# Your goal
The material below holds a span beginning at the line with "1919x1079 pixels." and ending at the line with "Click the 次へ". Quote that span exactly, both ends included, and only that span.

# Records
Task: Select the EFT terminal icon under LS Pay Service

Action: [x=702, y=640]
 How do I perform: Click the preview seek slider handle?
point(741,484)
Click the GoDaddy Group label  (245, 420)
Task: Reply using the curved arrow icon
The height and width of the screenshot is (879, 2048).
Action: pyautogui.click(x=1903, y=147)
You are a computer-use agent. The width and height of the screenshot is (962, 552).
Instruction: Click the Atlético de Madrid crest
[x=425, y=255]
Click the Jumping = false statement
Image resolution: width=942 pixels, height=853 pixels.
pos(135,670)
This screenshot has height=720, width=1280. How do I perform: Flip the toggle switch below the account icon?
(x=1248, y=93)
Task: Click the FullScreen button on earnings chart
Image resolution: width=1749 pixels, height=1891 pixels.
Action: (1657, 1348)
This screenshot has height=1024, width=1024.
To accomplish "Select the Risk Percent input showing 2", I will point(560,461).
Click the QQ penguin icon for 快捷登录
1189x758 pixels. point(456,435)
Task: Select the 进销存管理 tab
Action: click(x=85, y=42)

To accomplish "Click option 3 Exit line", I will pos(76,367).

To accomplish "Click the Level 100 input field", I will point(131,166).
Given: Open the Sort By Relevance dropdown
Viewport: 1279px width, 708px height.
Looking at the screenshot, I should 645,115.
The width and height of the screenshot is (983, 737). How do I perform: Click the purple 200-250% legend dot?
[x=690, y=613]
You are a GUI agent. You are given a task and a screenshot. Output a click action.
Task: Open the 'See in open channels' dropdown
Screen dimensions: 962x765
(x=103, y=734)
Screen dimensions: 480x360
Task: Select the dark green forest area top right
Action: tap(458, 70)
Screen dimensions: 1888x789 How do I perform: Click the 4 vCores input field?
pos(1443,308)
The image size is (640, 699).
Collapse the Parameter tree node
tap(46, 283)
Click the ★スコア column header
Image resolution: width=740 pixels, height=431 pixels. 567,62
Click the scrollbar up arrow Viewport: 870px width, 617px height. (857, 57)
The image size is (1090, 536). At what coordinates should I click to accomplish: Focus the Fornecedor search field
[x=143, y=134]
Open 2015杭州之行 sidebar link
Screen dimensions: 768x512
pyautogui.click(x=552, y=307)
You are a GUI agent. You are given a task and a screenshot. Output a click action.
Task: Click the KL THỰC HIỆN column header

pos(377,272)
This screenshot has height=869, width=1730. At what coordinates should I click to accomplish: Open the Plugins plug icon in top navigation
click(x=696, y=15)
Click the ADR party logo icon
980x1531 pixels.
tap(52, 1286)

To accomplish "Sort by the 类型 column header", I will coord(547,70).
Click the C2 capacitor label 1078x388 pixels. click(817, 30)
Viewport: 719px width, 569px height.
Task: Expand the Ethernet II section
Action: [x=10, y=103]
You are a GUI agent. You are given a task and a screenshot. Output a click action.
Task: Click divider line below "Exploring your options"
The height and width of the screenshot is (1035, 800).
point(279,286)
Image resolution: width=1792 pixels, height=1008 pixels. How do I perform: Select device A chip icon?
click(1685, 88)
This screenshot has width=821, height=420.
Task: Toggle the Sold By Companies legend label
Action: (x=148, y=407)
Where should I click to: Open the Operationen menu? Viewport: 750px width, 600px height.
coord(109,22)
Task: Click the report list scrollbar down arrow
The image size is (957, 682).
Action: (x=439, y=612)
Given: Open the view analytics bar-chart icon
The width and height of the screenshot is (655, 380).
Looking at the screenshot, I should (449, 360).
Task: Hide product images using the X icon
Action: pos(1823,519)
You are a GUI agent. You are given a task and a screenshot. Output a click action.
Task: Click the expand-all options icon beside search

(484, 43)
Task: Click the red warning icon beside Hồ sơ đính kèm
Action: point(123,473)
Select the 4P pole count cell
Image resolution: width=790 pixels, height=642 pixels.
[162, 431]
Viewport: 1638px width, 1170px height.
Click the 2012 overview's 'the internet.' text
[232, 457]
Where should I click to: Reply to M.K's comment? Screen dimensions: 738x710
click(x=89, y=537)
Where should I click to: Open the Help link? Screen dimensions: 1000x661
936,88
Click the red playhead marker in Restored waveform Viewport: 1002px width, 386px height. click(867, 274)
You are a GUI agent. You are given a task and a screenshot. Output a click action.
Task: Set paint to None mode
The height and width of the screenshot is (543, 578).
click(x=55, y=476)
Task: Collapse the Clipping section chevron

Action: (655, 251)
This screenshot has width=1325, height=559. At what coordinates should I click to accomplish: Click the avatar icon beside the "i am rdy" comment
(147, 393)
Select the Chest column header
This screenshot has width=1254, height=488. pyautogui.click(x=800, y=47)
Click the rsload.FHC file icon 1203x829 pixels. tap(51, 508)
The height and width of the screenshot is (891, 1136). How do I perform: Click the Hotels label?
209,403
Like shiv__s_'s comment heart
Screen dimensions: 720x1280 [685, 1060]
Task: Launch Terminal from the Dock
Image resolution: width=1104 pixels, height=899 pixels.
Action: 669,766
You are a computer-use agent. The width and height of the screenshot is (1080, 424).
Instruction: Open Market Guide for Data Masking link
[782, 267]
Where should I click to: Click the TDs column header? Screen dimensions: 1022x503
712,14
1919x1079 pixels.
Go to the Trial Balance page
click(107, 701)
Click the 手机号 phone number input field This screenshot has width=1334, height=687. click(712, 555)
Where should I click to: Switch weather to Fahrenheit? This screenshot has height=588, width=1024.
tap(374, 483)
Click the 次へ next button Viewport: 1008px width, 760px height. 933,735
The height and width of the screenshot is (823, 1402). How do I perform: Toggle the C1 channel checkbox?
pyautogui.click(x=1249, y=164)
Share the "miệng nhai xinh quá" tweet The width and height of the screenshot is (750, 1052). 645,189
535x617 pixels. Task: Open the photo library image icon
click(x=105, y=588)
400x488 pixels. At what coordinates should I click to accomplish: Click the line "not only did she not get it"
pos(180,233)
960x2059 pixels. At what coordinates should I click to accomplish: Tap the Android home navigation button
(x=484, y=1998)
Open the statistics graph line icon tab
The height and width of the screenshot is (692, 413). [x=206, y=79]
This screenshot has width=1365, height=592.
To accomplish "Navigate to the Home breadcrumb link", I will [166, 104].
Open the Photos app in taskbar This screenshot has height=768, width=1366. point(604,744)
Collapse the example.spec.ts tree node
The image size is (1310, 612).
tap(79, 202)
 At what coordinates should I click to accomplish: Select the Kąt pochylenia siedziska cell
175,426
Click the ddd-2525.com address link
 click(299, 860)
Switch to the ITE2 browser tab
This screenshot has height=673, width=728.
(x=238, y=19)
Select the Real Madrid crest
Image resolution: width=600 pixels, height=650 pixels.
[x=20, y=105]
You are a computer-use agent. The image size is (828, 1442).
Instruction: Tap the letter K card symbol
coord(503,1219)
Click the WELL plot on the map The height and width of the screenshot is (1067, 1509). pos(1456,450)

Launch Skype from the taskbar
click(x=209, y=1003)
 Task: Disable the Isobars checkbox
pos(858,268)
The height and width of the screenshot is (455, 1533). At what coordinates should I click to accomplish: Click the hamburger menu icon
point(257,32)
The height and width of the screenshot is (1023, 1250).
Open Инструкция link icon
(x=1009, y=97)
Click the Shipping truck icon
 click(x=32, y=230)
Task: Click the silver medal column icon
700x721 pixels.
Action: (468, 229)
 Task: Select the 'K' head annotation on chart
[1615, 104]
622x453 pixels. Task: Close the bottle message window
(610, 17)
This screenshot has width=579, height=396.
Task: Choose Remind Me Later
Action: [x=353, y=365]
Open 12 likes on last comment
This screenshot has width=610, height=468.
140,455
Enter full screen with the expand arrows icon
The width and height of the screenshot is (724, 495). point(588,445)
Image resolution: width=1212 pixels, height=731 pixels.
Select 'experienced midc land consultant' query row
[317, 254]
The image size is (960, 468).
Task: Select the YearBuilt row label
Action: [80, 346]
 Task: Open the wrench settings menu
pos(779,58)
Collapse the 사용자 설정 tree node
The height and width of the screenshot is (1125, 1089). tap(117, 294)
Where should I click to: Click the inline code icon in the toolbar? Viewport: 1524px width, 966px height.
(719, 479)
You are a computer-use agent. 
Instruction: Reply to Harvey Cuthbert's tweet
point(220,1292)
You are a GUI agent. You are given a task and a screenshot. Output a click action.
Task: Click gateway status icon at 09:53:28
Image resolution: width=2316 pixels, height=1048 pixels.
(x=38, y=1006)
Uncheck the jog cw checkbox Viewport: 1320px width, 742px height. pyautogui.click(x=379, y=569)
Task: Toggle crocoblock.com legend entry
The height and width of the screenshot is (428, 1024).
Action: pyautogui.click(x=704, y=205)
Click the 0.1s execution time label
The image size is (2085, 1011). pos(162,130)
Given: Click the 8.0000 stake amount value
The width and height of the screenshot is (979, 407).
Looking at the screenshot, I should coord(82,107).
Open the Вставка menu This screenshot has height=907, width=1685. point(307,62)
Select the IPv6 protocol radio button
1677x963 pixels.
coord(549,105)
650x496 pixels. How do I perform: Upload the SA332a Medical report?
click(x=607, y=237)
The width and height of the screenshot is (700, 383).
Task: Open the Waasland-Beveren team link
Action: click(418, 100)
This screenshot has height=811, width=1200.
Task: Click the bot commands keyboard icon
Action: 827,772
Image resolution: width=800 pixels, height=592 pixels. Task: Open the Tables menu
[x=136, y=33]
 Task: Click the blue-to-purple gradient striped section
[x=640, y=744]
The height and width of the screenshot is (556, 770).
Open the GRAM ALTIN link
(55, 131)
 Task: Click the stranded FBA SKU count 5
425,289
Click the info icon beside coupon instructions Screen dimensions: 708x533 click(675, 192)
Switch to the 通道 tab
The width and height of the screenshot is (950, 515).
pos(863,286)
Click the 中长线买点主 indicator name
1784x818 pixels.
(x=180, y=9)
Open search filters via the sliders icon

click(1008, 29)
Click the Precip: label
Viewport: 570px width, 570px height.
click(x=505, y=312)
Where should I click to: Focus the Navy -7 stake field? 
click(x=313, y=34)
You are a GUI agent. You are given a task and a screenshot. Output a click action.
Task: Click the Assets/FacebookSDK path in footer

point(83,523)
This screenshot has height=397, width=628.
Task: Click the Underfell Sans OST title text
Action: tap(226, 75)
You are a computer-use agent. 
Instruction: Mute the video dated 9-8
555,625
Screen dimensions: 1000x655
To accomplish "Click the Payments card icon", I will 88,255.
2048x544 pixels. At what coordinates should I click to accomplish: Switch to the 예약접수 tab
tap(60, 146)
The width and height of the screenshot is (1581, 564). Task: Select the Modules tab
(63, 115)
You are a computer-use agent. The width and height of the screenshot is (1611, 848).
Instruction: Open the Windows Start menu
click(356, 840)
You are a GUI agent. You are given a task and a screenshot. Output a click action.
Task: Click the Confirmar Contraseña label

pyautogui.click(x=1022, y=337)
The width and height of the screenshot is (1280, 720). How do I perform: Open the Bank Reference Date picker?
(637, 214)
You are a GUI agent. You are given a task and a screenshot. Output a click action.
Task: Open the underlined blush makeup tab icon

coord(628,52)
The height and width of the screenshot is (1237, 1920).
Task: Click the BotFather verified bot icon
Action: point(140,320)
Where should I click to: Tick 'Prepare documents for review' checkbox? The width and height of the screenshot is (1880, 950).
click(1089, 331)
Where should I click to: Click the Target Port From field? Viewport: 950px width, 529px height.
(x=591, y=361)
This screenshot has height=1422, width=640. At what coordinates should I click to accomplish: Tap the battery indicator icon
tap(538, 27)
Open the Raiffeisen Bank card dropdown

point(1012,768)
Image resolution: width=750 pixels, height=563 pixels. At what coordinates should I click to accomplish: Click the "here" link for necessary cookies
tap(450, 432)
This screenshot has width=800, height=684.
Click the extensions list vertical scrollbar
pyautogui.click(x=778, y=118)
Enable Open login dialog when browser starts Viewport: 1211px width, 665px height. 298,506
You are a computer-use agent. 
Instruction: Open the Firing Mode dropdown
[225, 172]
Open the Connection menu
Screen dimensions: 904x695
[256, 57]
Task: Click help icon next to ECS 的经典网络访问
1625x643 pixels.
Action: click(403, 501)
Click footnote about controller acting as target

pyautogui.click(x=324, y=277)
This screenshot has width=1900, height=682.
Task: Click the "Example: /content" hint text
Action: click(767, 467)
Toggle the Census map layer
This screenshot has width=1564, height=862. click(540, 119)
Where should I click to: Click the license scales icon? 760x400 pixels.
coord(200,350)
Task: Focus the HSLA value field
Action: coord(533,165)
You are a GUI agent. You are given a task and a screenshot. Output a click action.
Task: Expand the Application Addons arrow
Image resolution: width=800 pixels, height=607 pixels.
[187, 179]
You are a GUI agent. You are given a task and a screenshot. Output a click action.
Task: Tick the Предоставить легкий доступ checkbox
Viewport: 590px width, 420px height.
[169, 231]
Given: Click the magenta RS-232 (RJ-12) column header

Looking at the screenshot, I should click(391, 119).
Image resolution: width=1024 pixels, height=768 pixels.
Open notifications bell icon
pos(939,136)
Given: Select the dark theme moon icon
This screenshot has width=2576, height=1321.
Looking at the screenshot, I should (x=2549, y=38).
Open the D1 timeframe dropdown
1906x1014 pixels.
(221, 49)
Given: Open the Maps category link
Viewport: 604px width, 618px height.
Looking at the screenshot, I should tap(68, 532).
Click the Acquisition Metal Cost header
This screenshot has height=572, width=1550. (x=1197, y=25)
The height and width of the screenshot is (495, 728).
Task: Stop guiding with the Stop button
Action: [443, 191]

# The completed task
1919x1079 pixels.
Go to the Trial Balance page
click(107, 701)
Click the 手机号 phone number input field This screenshot has width=1334, height=687. click(712, 555)
Where should I click to: Switch weather to Fahrenheit? This screenshot has height=588, width=1024.
tap(374, 483)
Click the 次へ next button Viewport: 1008px width, 760px height. 933,735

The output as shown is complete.